HUGHES COUNTY, Okla. — The Hughes County Sheriff's Office has announced they will no longer be honoring their cross commission with the Muscogee Creek Nation Lighthorse Police.
This commission is part of the McGirt ruling - a Supreme Court decision that states if crimes happen on tribal land or a tribal member is involved in a crime, then federal and tribal agencies will take over.
In a letter from Feb. 8, Sheriff Marcia Maxwell with the Hughes County Sheriff's Office says the decision was a hard one to make.
In her words, she says in light of the tribe's inability or refusal to assist on tribal calls in the county and lack of prosecution on McGirt cases, they have no other choice but to ignore the ruling.
Maxwell says the goal of the Sheriff's Office is to protect citizens, both Native and non-Native. She continues to say that when deputies arrest a Native suspect, they rarely are prosecuted and spend time in jail.

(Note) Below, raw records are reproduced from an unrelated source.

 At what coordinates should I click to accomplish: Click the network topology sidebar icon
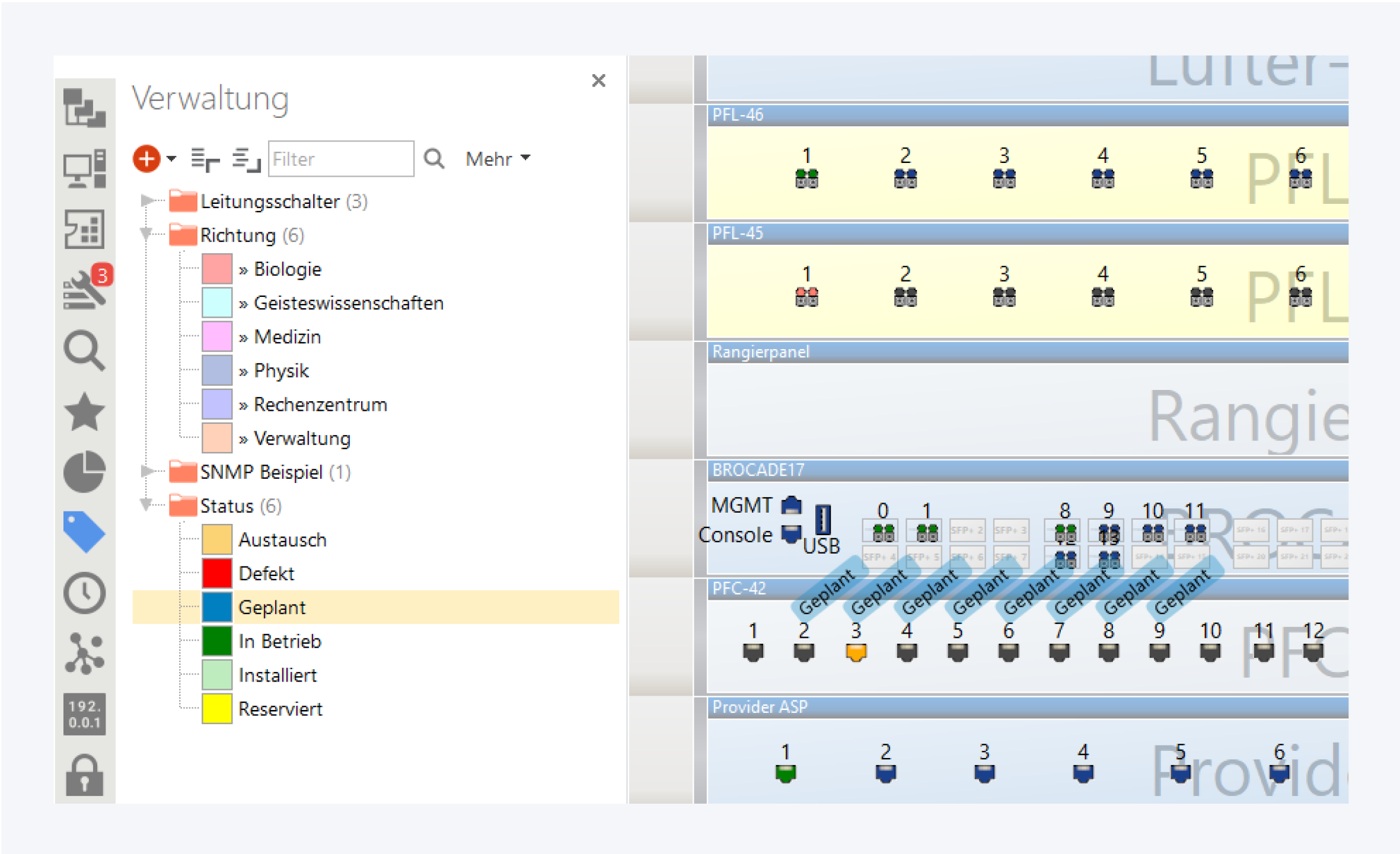[84, 653]
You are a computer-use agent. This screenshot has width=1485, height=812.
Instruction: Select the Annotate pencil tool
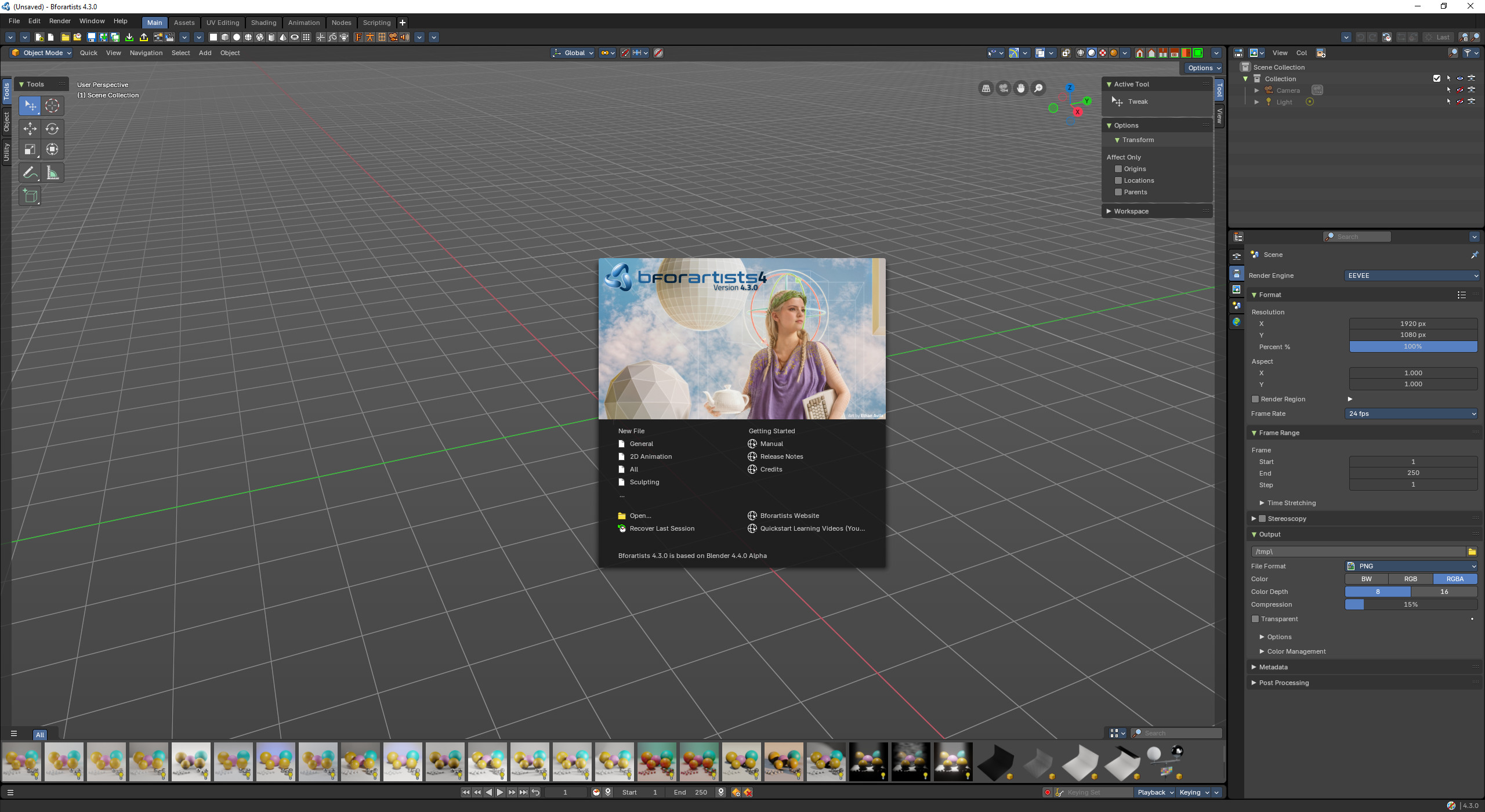[30, 172]
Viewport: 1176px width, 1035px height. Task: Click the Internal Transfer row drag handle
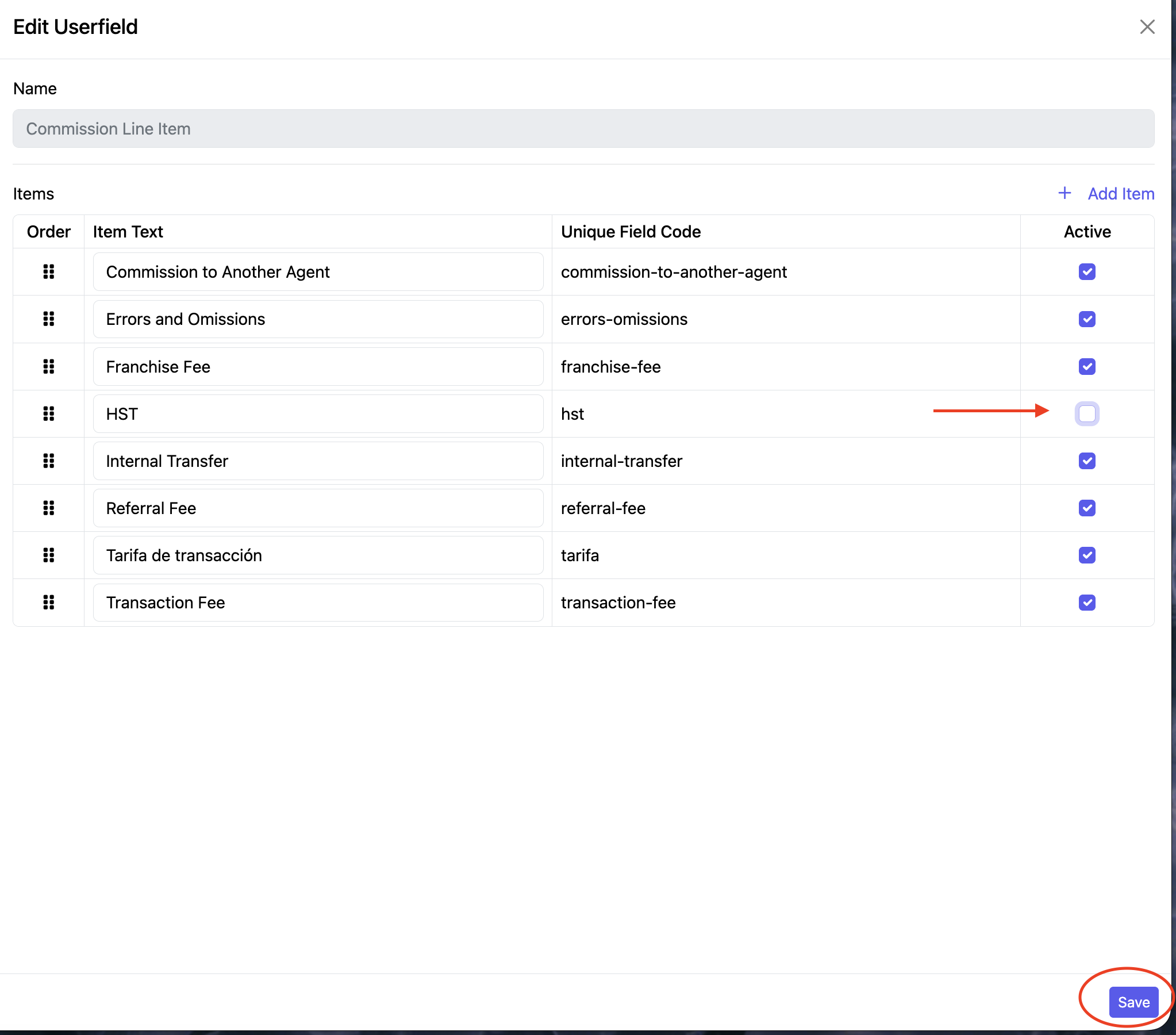click(x=49, y=461)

She says this is frustrating to both local law enforcement and the victims and families of crimes within the county.
Maxwell says the Sheriff's office budget was slashed this year and they simply cannot meet the needs Muscogee Creek Nation is demanding regarding calls of service.
She says those requirements include:
- deputies going to the scene
- making arrests
- providing all paperwork for tribal court
- providing supporting documents of tribal citizenship
- transporting arrestees to another county
Maxwell says, right now with their manpower, it's just not logically possible.
Tulsa County District Attorney Steve Kunzweiler says Native victims seem to be the most affected due to the McGirt ruling and he wants to be able to prosecute these cases.
"Anything that I can do to help the prosecution of people who seemingly are getting away with some of these crimes, I want to be able to do. I want to be able to protect our community," says Kunzweiler.
Late last month, the Supreme Court upheld their landmark McGirt ruling. Principal Chief of Cherokee Nation Chuck Hoskin Jr. said they'll continue building their criminal justice hiring system to hire more law enforcement and grow their resources into victim services.
"What matters is whether we have a criminal justice system that keeps people safe, that's fair, that puts a blanket of comfort around victims. It doesn't matter whether it's the state or federal government or the Cherokee Nation, we all need to work towards that," Chief Chuck Hoskin Jr. said.
The Muscogee Nation said Thursday morning that they reached out to Maxwell but hadn't heard back.
They sent 2 News Oklahoma a statement including the following:
"It is unfortunate that Sheriff Maxwell did not decide to first contact our Attorney General’s office regarding these matters. We would have explained that with the cross-commission, or cross-deputization, agreement we have had in place, our Lighthorse officers don't need to respond when the Sheriff’s officers are present. Likewise, the Sheriff does not need her officers to be present in most circumstances to prosecute our cases.
Our Acting Attorney General reached out to Sheriff Maxwell immediately upon receiving this letter from media yesterday afternoon. At this writing, he had received no response.
If she would have directly provided us the defendants’ names, we could have looked up the resolution of each of these cases."
The Muscogee Nation laid out the other issues in their statement:
- Only part of Hughes County is within our jurisdiction. These may not be cases originating within our jurisdiction.
- Dropping a cross-deputization agreement does not give the Hughes County anything back. The County don't suddenly regain jurisdiction over Indians.
- In fact, without a cross-deputization agreement, the Sheriff has created a great risk for civil liability if they make an error in arresting an Indian. The "good faith" exception normally available to cross-deputized law-enforcement officers is gone.
- Absent a cross-deputization agreement, any evidence the Sheriff collects on a case where she doesn’t have jurisdiction may well be excluded from use as evidence in trial.
- The Sheriff’s letter doesn’t identify if the alleged perpetrator(s) are Indian. It could be that they are non-Indian and we would not have jurisdiction in most instances.
Oklahoma Gov. Kevin Stitt tweeted his support for Maxwell on Thursday morning.
"I fully support Hughes County Sheriff Marcia Maxwell and all of our brave law enforcement working to keep communities safe," Stitt wrote.